As the poppy-adorned date of Remembrance Sunday moves into view, with ceremonies and processions set to take place on the 12th November, I couldn’t help but recall a quote from Nietzsche: “The future belongs to those with the longest memory.”

Typical of seemingly every Nietzsche quote it is dropped mid-essay with little to no further context, moulded to fit the context of the essay being written with little to no regard for the message which Nietzsche is trying to convey to the reader; a message which journalist and philosopher Alain de Benoist outlines with expert clarity:

“What he [Nietzsche] means is that Modernity will be so overburdened by memory that it will become impotent. That’s why he calls for the “innocence” of a new beginning, which partly entails oblivion.”

For Nietzsche, a fixation on remembrance, on recollecting everything that has been and everything that will be, keeps us rooted in our regrets and our failures; it deprives us of the joys which can be found in the present moment and breeds resentment in the minds of men.

As such, it is wise to be select with what we remember and how we remember it, should we want to spare ourselves a lifetime of dizzying self-pity and further dismay. In my mind, as well as millions of others, the most destructive wars in human history would qualify for the strange honour of being ‘remembered’, yet so too would other events, especially those events which have yet to achieve fitting closure and continue to encroach upon the present.

As of this article’s publication, it is the 20th anniversary of the disappearance of Charlene Downes, presumed murdered by the Blackpool grooming gangs. At the time of her murder, two Jordanian immigrants were arrested. Iyad Albattikhi was charged with Downes’ murder and Mohammed Reveshi was charged with helping to dispose of her body. Both were later released after denying the charges.

Currently, the only person sentenced in relation to the case was Charlene’s younger brother, who was arrested after he punched a man who openly joked that he had disposed of Charlene’s body by putting it into kebabs, according to witness testimony; information which led the police to change their initial missing person investigation to one of murder.

As reported in various media outlets, local and national, throughout their investigation, the police found “dozens more 13- to 15-year-old girls from the area had fallen victim to grooming or sexual abuse” with an unpublished report identifying eleven takeaway shops which were being used as honeypots – places where non-white men could prey on young white girls.

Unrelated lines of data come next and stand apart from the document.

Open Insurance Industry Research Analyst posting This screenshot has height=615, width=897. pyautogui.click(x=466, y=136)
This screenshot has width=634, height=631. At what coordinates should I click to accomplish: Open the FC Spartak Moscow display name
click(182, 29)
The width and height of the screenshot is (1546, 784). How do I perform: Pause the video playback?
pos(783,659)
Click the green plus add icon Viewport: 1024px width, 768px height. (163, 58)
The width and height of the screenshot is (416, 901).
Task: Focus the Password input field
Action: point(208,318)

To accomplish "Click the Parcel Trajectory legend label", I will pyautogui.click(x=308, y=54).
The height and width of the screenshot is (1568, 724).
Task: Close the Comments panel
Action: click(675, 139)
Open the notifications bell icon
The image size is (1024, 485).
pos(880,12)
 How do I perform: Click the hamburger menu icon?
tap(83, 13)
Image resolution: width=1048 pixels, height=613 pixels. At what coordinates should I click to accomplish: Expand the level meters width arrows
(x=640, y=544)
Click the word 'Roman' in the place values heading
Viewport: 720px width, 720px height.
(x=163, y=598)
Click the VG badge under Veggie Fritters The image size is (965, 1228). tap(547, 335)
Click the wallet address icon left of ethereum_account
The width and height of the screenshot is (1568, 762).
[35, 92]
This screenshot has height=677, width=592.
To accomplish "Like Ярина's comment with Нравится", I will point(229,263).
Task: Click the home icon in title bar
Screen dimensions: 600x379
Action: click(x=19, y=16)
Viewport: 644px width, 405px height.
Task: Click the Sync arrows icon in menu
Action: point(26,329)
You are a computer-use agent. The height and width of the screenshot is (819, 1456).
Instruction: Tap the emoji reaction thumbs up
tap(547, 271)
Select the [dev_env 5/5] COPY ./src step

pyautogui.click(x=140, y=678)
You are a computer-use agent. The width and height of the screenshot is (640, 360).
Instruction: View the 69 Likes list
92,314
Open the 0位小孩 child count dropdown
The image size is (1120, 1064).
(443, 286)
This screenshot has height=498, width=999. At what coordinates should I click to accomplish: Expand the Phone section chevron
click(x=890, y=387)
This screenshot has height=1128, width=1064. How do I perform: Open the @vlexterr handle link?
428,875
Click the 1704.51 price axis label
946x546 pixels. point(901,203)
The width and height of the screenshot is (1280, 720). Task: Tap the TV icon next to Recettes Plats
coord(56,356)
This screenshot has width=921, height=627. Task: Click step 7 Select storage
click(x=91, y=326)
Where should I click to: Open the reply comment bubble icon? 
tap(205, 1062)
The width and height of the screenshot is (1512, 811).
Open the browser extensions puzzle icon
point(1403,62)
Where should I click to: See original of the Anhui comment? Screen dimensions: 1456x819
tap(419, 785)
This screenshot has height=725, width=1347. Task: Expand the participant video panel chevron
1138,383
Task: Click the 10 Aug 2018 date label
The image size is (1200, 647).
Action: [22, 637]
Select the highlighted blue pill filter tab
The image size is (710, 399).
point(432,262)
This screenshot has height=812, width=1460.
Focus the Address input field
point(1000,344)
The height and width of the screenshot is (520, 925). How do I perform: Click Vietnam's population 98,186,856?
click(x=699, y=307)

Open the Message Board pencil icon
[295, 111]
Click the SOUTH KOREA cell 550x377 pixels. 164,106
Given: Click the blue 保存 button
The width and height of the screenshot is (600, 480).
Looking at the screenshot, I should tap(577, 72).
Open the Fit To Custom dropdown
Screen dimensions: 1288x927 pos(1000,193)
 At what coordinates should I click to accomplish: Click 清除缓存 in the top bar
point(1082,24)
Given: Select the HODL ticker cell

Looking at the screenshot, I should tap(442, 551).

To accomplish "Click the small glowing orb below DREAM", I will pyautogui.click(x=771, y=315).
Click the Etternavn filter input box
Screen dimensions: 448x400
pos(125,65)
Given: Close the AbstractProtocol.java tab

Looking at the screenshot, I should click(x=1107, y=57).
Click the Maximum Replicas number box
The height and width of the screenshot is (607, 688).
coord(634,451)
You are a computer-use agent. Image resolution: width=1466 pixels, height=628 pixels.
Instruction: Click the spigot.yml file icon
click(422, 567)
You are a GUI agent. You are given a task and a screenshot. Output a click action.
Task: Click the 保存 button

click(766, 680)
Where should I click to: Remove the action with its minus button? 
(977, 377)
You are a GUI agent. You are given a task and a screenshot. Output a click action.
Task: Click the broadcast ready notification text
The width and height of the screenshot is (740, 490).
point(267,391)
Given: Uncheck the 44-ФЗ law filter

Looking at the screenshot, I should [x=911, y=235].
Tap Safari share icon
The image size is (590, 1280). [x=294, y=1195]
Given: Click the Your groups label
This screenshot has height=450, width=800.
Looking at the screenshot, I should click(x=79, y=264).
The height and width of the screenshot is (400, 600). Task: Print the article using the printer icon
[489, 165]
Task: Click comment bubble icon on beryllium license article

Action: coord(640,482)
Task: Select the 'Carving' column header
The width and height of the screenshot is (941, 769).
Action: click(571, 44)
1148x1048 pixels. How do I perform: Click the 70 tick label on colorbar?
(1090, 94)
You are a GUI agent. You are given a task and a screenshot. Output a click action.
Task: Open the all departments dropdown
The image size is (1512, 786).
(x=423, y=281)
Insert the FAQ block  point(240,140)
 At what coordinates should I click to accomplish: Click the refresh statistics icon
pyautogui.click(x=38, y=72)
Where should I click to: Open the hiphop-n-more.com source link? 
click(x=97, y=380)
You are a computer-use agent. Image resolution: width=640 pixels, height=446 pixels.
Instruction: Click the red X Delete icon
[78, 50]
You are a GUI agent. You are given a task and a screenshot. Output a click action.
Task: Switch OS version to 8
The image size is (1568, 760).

Like so many cases of this nature, investigations into Charlene’s murder had been held up by political correctness. According to conservative estimates, Charlene is just one of the thousands of victims, yet only a granular fraction of these racially motivated crimes has resulted in a conviction, with local councillors and police departments continuing to evade accountability for their role in what is nothing short of a national scandal.

However, it’s not just local officials who have dodged justice. National figures, including those with near-unrivalled influence in politics and media, have consistently ignored this historic injustice, many outrightly denying fundamental and well-established facts about the national grooming scandal.

Keir Starmer, leader of the Labour Party and likely the next Prime Minister, is one such denialist. In an interview with LBC, Starmer said: “the vast majority of sexual abuse cases do not involve those of ethnic minorities.”

If meant to refer to all sexual offences in Britain, Starmer’s statement is highly misleading. Accounting for the 20% of cases in which ethnicity is not reported, only 60% of sexual offenders in 2017 were classed as white, suggesting whites are underrepresented. In addition, the white ethnic category used such reports includes disproportionately criminal ethnic minorities, such as the Muslim Albanians, who are vastly overrepresented in British prisons, further diminishing the facticity of Starmer’s claim.

However, in the context of grooming gangs, Starmer’s comments are not only misleading, but categorically false. Every official report on ‘Group Sexual Exploitation’ (read: grooming gangs) has shown that Muslim Asians were highly over-represented, and the most famous rape gangs (Telford, Rotherham, Rochdale) along with high-profile murders (Lowe family, Charlene Downes) were the responsibility of Asian men.

As shown in Charlie Peters’ widely acclaimed documentary on the grooming gang scandal, 1 in every 1700 Pakistani men in the UK were prosecuted for being part of a grooming gang between 1997 and 2017. In cities such as Rotherham, it was 1 in 73.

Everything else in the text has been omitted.